Methods: Investigating the combined effect of administering surfactant at delivery, antenatal steroid prophylaxis, reduced oxygen concentration and lowered pressure of mechanical ventilation, early weaning and extubation, as well as supplementation of vitamins A and C on the development of bronchopulmonary dysplasia of very low birth weight infants. Experimental subjects were 13 very low birth weight preterm infants, born between September 2007 and February 2008, selected as being at high risk of developing bronchopulmonary dysplasia on the basis of their IL-6 levels (obtained from tracheal aspirate and whole blood) taking CRP into consideration as well. These subjects were given the aforementioned treatment alternative to the one generally used and professionally recommended. Newborns with normal IL-6 levels in tracheal aspirate were considered the “normal” group and received the treatment traditionally recommended for premature babies.
Results: 50% of the infants needed HFO ventilation (for 4 to 11 days). All infants needed synchronized intermittent mandatory ventilation (for 2 to 17 days). 17% of them also received continuous positive airway pressure treatment (for 2 to 7 days).
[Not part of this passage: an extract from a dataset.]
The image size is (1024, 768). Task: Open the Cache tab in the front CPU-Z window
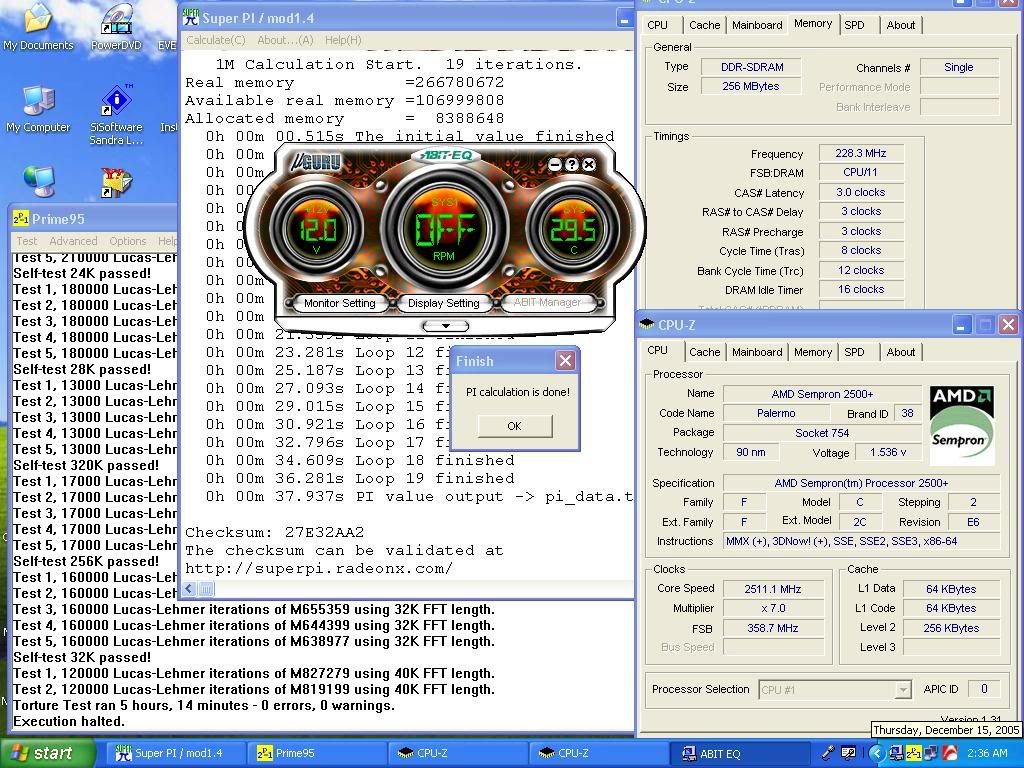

The incidence of bronchopulmonary dysplasia was 16.66%.
Conclusions: For very low birth weigh infants with risk for developing bronchopulmonary dysplasia the combined use of surfactant therapy, antenatal steroid prophylaxis, lowered oxygen saturation goals, early weaning and extubation, and A and C vitamin supplementation has resulted in decreased incidence of bronchopulmonary dysplasia.